Editorial

La caída de los ‘frutos del Carnaval’

Barranquilla registró un descenso en los nacimientos de 2021, una caída consecuente con lo ocurrido en años anteriores. Pero, esta vez la mayor disminución se dio en octubre y noviembre por la cancelación del Carnaval. Envejecemos, sin duda, ¿estamos preparados para sus efectos?

Aunque se había pronosticado un ´baby boom’ o aumento de los embarazos debido a los prolongados periodos de confinamiento, Barranquilla registró un menor número de nacimientos durante 2021. También sucedió en el resto de las principales ciudades de Colombia y del mundo. Entre las razones, se encuentran la acelerada transición demográfica nacional, consecuencia directa de patrones de desarrollo socioeconómico modernos, y en nuestro caso particular, aparece la cancelación del Carnaval en febrero del año anterior por los impactos sanitarios de la pandemia de covid-19.

No es un chiste, ni una exageración. Un estudio de la Secretaría de Planeación Distrital nos confirma lo que ya sabíamos: el sentido del exitoso tema musical del maestro Cuco Valoy, ‘Los frutos del Carnaval’, es rigurosamente cierto. Las estadísticas no mienten. En 2021, nacieron 19.993 bebés en Barranquilla, una reducción de 10,5 % frente al dato de 2019. En total, se calcula que son 2.100 nacimientos menos, de los cuales 741 corresponden a menores que debían venir al mundo entre octubre y noviembre, tras ser concebidos durante los meses de enero y febrero, mientras se realizan las celebraciones del pre y el Carnaval.

La cancelación de las festividades, el año pasado, modificó el comportamiento estacional de los nacimientos, provocando una caída de hasta el 22 % en los índices diarios, comparados con el mismo periodo prepandemia (octubre-noviembre de 2019), cuando nacieron en promedio 71 bebés cada jornada. No está de más señalar, para darle dimensión al ‘efecto fiestas de Carnaval’, que en otros meses del año, entre 2014 y 2019, nacieron diariamente 60 niños en la ciudad. Lo dicho, los frutos del Carnaval. Positivo, por donde se mire, la reducción en los últimos tres años de los embarazos adolescentes, que debe ser una constante.

El análisis liderado por el secretario Juan Manuel Alvarado no dejaría de ser algo anecdótico, si no encerrara una problemática de enorme calado social y económico asociada al futuro de todos. Por un lado, la caída global de la fecundidad, tendencia también identificada en Barranquilla desde hace años y acentuada en los últimos dos durante la emergencia sanitaria, es el resultado de la puesta en marcha de planes de salud, estrategias educativas en materia de derechos sexuales y reproductivos, fecundidad deseada e inserción de las mujeres en el sistema educativo y en el mercado laboral. Hechos positivos u avances sustanciales que, sin embargo, causan un impacto en la demografía nacional y local.

Por otro lado, nuestros jóvenes, como ocurre en las economías más desarrolladas, tienen percepciones propias sobre la familia, los hijos, las relaciones o el matrimonio. Respetables todas, pero de igual manera producen un efecto en los índices demográficos, en especial en el descenso de la fecundidad y aumento del envejecimiento. En otras palabras, sin suficientes nacimientos que aseguren una tasa de reemplazo o renovación poblacional óptima –que es de 2,1 hijos por mujer–tendremos menos niños y jóvenes en formación, adultos en edad productiva y eso sí, muchas más personas mayores. ¿Qué futuro nos espera?

Las consecuencias de este desajuste empiezan a ser evidentes.
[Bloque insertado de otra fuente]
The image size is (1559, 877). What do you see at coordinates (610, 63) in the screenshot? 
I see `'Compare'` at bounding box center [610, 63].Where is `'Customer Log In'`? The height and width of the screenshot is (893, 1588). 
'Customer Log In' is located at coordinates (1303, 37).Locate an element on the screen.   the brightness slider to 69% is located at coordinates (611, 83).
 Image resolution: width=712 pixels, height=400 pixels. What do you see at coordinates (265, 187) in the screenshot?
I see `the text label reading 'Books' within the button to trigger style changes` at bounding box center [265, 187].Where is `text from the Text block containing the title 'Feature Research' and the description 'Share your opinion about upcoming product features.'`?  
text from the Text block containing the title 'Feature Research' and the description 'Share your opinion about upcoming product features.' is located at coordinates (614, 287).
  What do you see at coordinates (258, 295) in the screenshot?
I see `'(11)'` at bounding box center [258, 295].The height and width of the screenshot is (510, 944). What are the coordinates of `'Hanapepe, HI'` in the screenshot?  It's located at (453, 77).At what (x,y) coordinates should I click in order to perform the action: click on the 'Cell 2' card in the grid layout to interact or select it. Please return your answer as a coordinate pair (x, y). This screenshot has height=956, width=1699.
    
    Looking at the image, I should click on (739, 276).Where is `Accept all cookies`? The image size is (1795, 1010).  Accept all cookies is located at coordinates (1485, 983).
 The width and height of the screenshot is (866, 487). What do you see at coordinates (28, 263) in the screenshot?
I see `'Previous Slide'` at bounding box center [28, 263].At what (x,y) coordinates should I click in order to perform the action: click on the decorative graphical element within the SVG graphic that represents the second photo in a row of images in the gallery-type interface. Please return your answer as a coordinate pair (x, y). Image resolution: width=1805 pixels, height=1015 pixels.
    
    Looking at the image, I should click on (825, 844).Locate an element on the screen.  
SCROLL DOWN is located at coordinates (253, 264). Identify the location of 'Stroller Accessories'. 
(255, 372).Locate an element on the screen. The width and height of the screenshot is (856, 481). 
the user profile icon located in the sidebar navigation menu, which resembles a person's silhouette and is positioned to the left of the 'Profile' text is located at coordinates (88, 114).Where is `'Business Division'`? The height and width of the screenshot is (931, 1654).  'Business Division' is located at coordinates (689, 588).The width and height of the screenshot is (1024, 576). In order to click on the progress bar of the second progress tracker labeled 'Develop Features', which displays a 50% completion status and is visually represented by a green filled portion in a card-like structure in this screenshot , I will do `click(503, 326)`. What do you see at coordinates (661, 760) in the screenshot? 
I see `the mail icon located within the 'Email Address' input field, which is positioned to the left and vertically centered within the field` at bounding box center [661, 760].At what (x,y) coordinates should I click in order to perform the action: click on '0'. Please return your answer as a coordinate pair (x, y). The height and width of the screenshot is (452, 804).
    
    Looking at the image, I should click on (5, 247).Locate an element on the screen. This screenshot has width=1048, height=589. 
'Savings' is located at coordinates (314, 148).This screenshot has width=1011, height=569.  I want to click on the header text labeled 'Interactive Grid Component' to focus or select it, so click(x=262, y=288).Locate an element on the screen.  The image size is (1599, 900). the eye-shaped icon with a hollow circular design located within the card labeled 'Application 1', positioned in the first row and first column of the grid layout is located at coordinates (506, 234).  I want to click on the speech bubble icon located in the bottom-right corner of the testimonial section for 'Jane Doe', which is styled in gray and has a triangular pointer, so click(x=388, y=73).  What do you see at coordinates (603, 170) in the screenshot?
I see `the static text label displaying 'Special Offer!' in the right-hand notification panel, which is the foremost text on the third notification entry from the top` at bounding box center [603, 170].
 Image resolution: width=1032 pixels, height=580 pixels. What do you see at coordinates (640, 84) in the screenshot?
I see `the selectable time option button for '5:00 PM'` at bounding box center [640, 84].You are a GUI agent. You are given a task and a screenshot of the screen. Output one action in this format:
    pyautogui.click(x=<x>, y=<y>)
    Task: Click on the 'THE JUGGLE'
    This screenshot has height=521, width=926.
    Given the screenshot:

Primero, la fuerza laboral se verá afectada a futuro, en la medida en que envejezca, sobre todo, en labores que demandan esfuerzo físico. Ahora somos un país de gente joven que, desafortunadamente, no está aprovechando su cuarto de hora para generar mayor productividad y dinamismo de la economía, en virtud de su actual bono demográfico que no durará para siempre. Segundo, las dificultades del sistema de pensiones se agudizarán con un incremento en el gasto público debido al alto número de adultos mayores sin protección, como resultado de la elevada informalidad del mercado. Y tercero, habrá una creciente presión en los servicios de salud que demandará más recursos. La migración es una opción, pero también plantea demandas sociales precisas.

Esta preocupante transición de población productiva a una en edad de jubilación es un debate prioritario, pero el país no lo está dando. Así no lo reconozcamos, envejecemos. Fomentar políticas de natalidad responsable es un desafío enorme que no debe ir en detrimento del empoderamiento educativo y laboral de las mujeres. Está claro que los incentivos o estímulos tienen poco éxito. Por tanto, no será fácil encontrar el equilibrio demográfico en una nación con tantas carencias como la nuestra.